ACTesting: Automated Cross-modal Testing Method of Text-to-Image Software
Siqi Gu, Chunrong Fang, Quanjun Zhang, Zhenyu Chen
TL;DR
ACTesting introduces an automated black-box cross-modal testing framework for Text-to-Image (T2I) software, grounded in metamorphic testing to mitigate oracle scarcity. It defines cross-modal semantic consistency via Entity-Relationship (ER) triples as the metamorphic relation, and uses three adaptability-density-guided mutation operators (EC, ER_R, ER_A) to generate informative inputs. The method leverages object and scene-graph analyses to verify MR satisfaction on generated images, revealing entity/relationship errors and improving fault detection across five T2I engines on the MS-COCO dataset. Experimental results show mutation-based testing degrades text-image consistency and image realism relative to baselines, with ablations demonstrating the value of operator combinations. Overall, ACTesting demonstrates reliable error identification in T2I software and offers a path toward robustness improvements through targeted, mutation-driven data generation.
Abstract
Recently, creative generative artificial intelligence software has emerged as a pivotal assistant, enabling users to generate content and seek inspiration rapidly. Text-to-Image (T2I) software, one of the most widely used, synthesizes images with text input by engaging in a cross-modal process. However, despite substantial advancements in the T2I engine, T2I software still encounters errors when generating complex or non-realistic scenes, including omitting focal entities, low image realism, and mismatched text-image information.
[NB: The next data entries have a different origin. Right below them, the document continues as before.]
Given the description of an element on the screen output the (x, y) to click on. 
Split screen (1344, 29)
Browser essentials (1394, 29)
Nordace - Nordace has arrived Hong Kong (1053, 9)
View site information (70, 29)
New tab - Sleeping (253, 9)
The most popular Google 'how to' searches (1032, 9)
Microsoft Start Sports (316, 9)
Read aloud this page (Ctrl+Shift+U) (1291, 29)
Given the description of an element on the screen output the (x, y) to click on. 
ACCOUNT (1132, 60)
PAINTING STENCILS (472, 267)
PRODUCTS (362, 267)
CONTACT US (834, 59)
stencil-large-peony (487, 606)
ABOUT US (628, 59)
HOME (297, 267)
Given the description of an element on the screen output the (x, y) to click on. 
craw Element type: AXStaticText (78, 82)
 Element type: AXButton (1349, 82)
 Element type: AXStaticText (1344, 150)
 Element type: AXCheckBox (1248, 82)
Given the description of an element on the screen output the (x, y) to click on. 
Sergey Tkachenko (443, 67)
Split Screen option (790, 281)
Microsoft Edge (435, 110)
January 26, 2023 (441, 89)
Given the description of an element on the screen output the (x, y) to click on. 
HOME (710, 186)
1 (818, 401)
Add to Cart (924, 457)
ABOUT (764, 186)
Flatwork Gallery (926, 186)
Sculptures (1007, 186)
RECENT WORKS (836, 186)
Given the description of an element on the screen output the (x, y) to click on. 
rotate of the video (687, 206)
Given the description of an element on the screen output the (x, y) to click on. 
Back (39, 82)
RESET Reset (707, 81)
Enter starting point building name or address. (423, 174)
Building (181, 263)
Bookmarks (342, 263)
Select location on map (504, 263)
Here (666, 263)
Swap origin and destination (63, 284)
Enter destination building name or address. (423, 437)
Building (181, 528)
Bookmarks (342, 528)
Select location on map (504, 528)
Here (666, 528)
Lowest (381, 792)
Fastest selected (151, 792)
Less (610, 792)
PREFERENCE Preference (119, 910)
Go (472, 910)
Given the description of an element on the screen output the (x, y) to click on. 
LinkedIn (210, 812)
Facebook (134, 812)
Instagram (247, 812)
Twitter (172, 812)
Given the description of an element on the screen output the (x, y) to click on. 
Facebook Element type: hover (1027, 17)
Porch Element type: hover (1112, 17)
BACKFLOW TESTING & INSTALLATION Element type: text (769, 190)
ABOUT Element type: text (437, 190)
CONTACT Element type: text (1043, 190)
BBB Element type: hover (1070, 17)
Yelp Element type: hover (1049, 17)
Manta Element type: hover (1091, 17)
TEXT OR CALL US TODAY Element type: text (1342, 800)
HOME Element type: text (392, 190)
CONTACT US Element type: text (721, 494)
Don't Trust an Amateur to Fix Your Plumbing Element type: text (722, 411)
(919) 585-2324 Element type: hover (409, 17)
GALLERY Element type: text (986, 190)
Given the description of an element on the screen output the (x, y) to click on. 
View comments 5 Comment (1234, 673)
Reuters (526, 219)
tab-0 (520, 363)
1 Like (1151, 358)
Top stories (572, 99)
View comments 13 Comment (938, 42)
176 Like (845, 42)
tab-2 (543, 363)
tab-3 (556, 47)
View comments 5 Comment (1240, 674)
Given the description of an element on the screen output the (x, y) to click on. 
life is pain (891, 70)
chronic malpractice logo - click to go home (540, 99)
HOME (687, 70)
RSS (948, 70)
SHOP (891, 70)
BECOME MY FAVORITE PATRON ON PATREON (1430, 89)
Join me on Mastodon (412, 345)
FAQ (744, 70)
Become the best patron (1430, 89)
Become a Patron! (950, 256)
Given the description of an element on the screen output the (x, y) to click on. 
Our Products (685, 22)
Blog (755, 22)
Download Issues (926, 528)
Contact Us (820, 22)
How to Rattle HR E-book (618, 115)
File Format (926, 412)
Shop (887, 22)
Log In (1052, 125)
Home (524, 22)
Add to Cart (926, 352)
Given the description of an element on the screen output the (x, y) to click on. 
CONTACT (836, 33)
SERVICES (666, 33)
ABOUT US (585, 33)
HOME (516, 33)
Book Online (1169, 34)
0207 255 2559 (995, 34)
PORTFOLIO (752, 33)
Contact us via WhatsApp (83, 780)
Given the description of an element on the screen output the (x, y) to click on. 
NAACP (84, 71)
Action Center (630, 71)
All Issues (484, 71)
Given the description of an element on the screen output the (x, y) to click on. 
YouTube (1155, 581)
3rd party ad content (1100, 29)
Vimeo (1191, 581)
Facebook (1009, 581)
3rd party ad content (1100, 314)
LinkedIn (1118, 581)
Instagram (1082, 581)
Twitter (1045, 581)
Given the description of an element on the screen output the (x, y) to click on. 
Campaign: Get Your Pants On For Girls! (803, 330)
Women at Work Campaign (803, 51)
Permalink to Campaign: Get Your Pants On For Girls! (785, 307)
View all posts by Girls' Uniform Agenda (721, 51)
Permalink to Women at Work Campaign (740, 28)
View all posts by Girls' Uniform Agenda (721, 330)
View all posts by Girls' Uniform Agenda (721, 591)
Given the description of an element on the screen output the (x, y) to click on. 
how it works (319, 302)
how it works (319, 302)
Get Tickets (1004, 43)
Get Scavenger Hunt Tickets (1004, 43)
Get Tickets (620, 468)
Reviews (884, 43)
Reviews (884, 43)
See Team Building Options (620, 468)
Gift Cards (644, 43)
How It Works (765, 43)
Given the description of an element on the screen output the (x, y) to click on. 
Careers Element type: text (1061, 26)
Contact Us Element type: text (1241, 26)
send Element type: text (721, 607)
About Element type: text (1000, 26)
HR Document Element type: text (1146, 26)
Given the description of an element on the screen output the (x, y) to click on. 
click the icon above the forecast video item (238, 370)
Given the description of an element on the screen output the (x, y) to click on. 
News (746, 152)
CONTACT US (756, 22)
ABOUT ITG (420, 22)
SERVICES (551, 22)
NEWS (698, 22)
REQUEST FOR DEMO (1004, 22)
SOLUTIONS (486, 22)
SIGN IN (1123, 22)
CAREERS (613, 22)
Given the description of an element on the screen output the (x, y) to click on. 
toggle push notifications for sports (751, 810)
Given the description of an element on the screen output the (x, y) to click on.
The cross-modal nature of T2I software complicates error detection for traditional testing methods, and the absence of test oracles further exacerbates the complexity of the testing process. To fill this gap, we propose ACTesting, an Automated Cross-modal Testing Method of Text-to-Image Software, the first testing method explicitly designed for T2I software. ACTesting utilizes the metamorphic testing principle to address the oracle problem and identifies cross-modal semantic consistency as its fundamental Metamorphic relation (MR) by employing the Entity-relationship (ER) triples. We design three kinds of mutation operators under the guidance of MR and the adaptability density constraint to construct the new input text. After generating the images based on the text, ACTesting verifies whether MR is satisfied by detecting the ER triples across two modalities to detect the errors of T2I software. In our experiments across five popular T2I software, ACTesting effectively generates error-revealing tests, resulting in a decrease in text-image consistency by up to 20% when compared to the baseline. Additionally, an ablation study demonstrates the efficacy of the proposed mutation operators. The experimental results validate that ACTesting can reliably identify errors within T2I software.